When your tooth develops decay, your dentist must remove the decay promptly to prevent further deterioration and possible loss of the tooth. This is because cavities cause small holes in the teeth that only grow larger if subject to further decay. You may have received metal fillings as a child and dread the thought of adding more metal to your smile. With composite fillings, also known as tooth-colored fillings, no one has to know you had any dental work performed. The filling material blends in with your natural teeth for a seamless appearance.
Your dentist uses a dental drill to remove the decayed portion of your tooth. He or she then cleans your tooth and prepares it for the procedure by injecting a numbing agent in the gum tissue surrounding it. Next, your dentist applies the tooth-colored filling material on the tooth receiving treatment. It will feel wet and perhaps a bit cold at first. The next step is to use a curing light, so the filling material hardens onto your tooth. For the last step, your dentist may need to remove excess filling material from around your tooth.
Inlays & Onlays:
Sometimes a simple filling isn't enough to cover the entire area of decay. In this case, your dentist will recommend that you receive an inlay or onlay. An inlay covers part of the chewing surface of the tooth while an onlay covers the whole thing. To prepare your customized inlay or onlay, your dentist first takes an impression of the decayed tooth. He or she sends that to a laboratory and fits you with a temporary restoration until it comes back in about two weeks.
Your dentist uses a strong dental cement to secure your inlay or onlay in place. It can be either porcelain or gold to create your new restoration, depending on your preference. Porcelain is somewhat stronger than gold and matches the natural shade of teeth more closely. A dental crown is typically a better option when you have extensive tooth decay. Your dentist will let you know the status of the decay and what he or she feels would work best to treat it. The important thing is to keep your natural teeth whenever possible.
A dental crown fits over the chewing surface of a tooth to correct common oral health issues. Some of these include extensive decay, cracks, chips, discoloration, or oddly shaped teeth. Before your dentist can place the crown, he or she needs to take an impression of the tooth in question. The next step is to forward it to a dental laboratory where a technician creates a customized restoration based on your personal needs. In the meantime, your dentist removes some of the top portion of your tooth to make room for the new dental crown to fit. You receive a temporary crown for approximately two weeks.
A dental crown provides your tooth with the reinforcement it needs for chewing. Like fillings, it's possible to use composite resin when creating the crown, so it blends in naturally with your other teeth. Some people opt for gold crowns on back teeth, which can be great option because they will not chip. No matter which style of crown you choose, you can speak, smile, and eat confidently again after placement. However, you shouldn't subject the crowned tooth to unnecessary stress like chewing ice cubes or grinding your teeth. This can help it last up to 10 years or even longer.

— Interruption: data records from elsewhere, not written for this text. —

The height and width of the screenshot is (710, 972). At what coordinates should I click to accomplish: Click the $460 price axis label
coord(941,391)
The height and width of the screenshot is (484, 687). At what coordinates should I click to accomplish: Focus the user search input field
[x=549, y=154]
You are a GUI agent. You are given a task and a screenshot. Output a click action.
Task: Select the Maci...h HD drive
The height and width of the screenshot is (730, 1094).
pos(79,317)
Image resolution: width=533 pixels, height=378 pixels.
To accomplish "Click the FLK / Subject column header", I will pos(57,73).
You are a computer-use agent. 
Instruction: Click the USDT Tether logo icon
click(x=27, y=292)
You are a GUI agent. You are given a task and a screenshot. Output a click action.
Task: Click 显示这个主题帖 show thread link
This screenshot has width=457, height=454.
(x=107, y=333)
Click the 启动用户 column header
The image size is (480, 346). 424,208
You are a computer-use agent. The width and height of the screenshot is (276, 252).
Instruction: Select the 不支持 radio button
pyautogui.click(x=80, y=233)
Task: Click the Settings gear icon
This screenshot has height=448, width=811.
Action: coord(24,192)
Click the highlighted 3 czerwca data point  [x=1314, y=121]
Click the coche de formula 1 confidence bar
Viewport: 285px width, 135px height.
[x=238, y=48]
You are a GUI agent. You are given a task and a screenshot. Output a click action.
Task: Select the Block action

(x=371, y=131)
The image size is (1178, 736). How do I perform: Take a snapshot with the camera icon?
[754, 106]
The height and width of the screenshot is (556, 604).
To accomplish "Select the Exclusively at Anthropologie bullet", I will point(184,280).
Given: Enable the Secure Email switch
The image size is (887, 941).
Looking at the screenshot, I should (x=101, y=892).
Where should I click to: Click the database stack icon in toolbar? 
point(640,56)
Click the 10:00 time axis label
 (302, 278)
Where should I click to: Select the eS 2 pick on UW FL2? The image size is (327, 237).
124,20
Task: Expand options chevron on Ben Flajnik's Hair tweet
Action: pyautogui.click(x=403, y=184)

You may think that missing a single tooth or a few consecutive teeth is not a big deal, especially when it's near the back of your mouth. However, missing teeth are much more than a cosmetic concern. Not having all your natural teeth makes it more difficult for you to chew your food properly, speak with articulation, and causes a permanent shift in the alignment of your teeth.
Improper alignment happens when the teeth remaining in your mouth start shifting towards the open spot. A sunken appearance in your face and pain in your jaws and joints are all common with missing teeth as well. Fixed bridges provide you with permanent tooth replacement without the hassle commonly associated with dentures.
The first step in getting a dental bridge is for your dentist to take an impression of the gum area where you no longer have a natural tooth. He or she sends the mold to a laboratory where a technician will make a customized bridge. Next, your dentist prepares the teeth to the immediate left and right of the missing teeth to act as support for your new bridge. Lastly, he or she attaches the replacement tooth to the bridge and secures it in your mouth with dental cement. For resin-bonded bridges, your dentist places supportive metal brackets behind the neighboring teeth to hold the replacement teeth in place.
Root Canal Therapy:
Each of your teeth contains pulp that supports its nerves and blood supply. Bacteria can invade the pulp through a small tooth fracture or extensive tooth decay. The pulp becomes infected when this happens, which can cause pain and several other symptoms. These include:
• Gum tenderness
• A change in pain level when you stand up or lie down
• Increased sensitivity to hot and cold food and beverages
• Pus on your gum line
• Sac formations
• Throbbing in the affected tooth
• Pain that radiates to your jaw
Patients sometimes fear root canals because they’ve heard the procedure is painful. The reality is a root canal is no more painful or uncomfortable than any other dental procedure, and the alternative of not getting one ensures more pain in the future. When you get a root canal, your dentist removes the infected tooth pulp and places a rubber sealant in its place. He or she then covers the tooth with a crown. This protects bacteria from invading the tooth again and causing another infection. Root canals are incredibly successful at saving teeth that patients may have lost otherwise.
These are just five procedures you may need at some point to ensure that you retain the best possible oral health. Don't hesitate to ask your dentist to clarify anything about your specific process that you may not understand.